Why would I have a better chance of walking away from a police confrontation unscathed, unharmed, or without charges? Because as a white male I was never taught to fear for my life during a police confrontation. I was told I have rights. I was told the police are here to protect me and honorably uphold the law, truthfully and justly. I was never told that if I walk to into a room filled with people who don't share the same skin color as me that I'll be looked at as different, at the least, but potentially as a threat. I was never told to worry about how my skin color is going to impact people's opinions of me before I open my big, fat mouth and prove me worth and value as a human being.
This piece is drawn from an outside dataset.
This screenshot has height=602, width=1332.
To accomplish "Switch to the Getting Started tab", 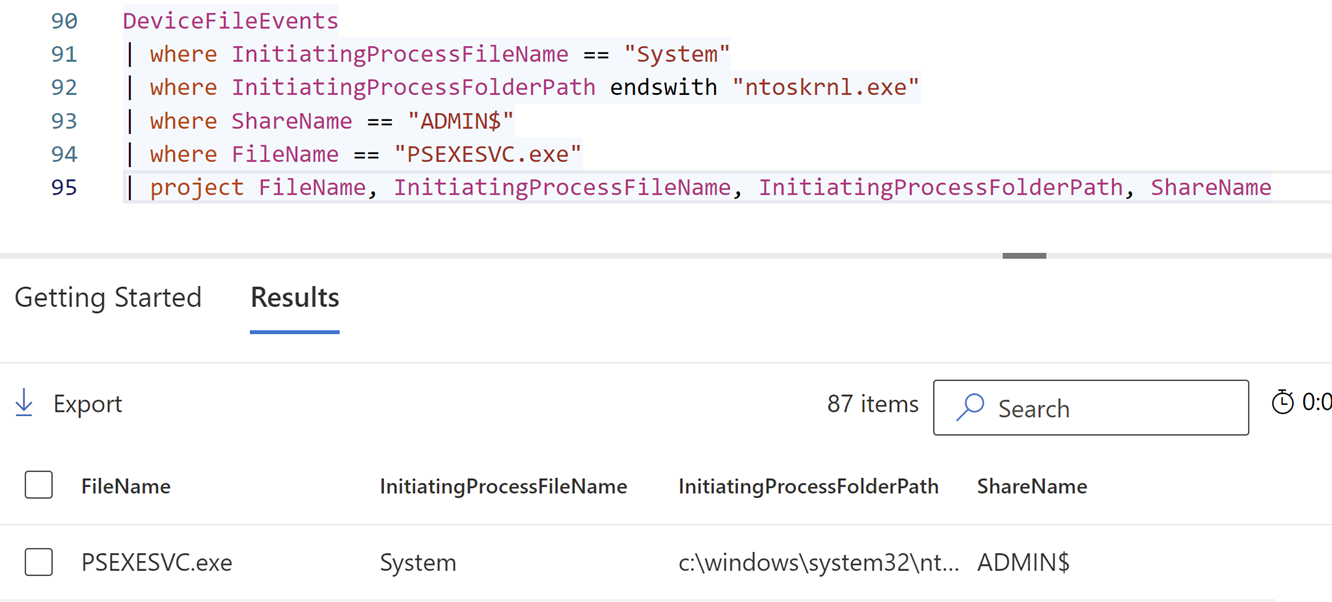I will [108, 298].
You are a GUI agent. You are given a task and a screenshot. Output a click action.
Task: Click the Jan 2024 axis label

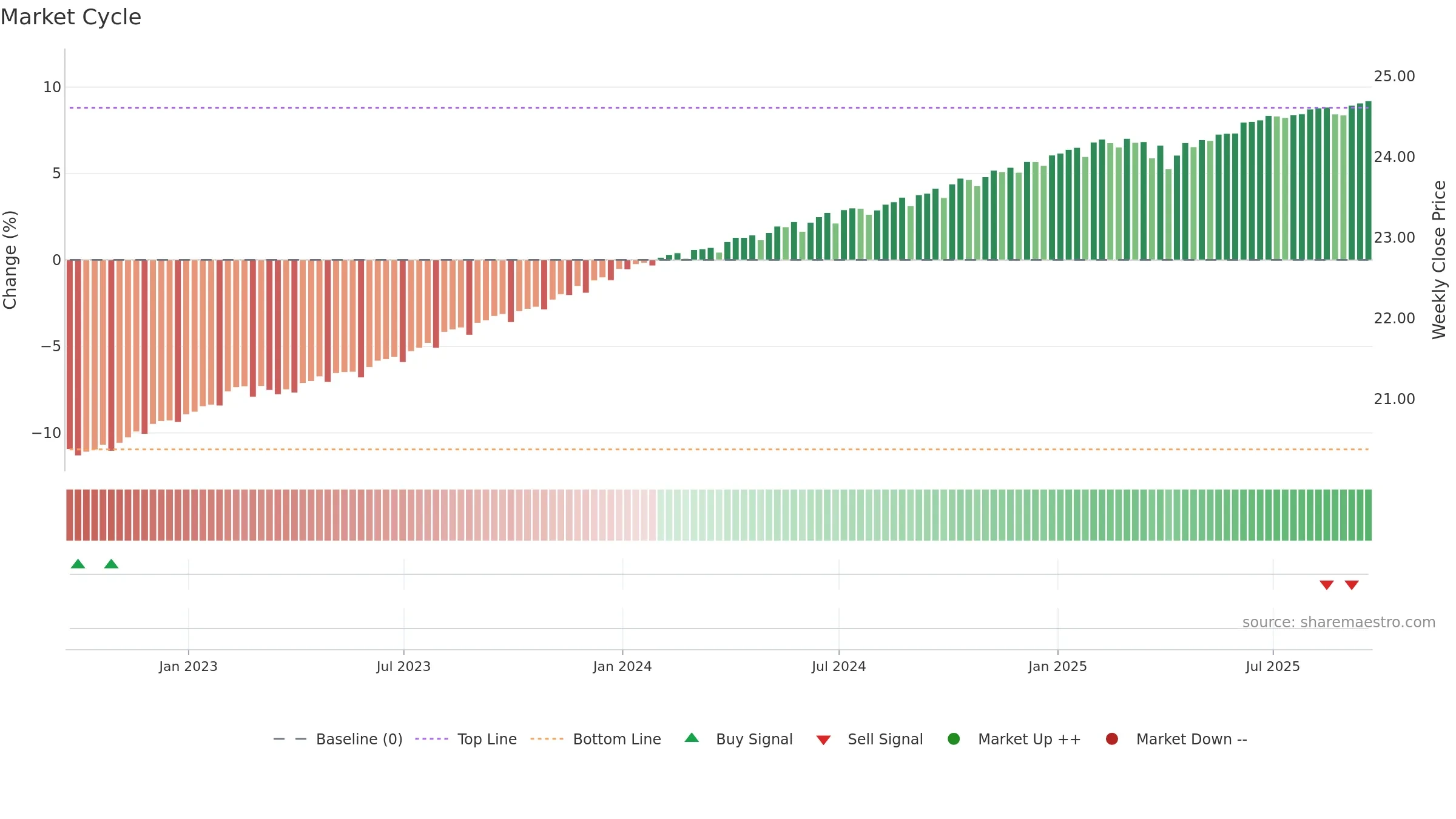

So if you’ve never feared for your life during a police confrontation, if you’ve never been patted down, stopped and frisked for no good reason, if your car was never searched during a routine traffic stop, if you never had people look at you in a weird way and keep their distance just because you exist, if you’ve never had anyone tell you to "talk more white", if you’ve never been told “you probably can't afford this”, if you’ve never been the victim of a simple remark or total harassment based on your skin color, if you can go home during a time of worldwide riots and not fear that your stuff will be stolen or destroyed, if you can turn off the news and binge a TV show because "the world is such a crazy place right now", if you can spend countless hours on the travel blog of someone whose life you wish you had and ignore the injustices experienced by other human beings that deserve your respect, than you are privileged. The saddest part is that you didn’t realize.
Now you know. Now there’s no excuse. Now is the time to make the unheard voices finally feel heard. Now is the time to give the underdog a bone and give the disenfranchised a loud AF voice.
It’s time to stop ignoring, start educating yourself and those around you, stop worrying about what the small-minded, insignificant people in your life will say about it, and start realizing that you are better than no one, no one is better than you, and you have a responsibility to use your words, your privilege, and your logic to promote true societal equality. You now have a moral obligation.
It’s time to leverage your privilege.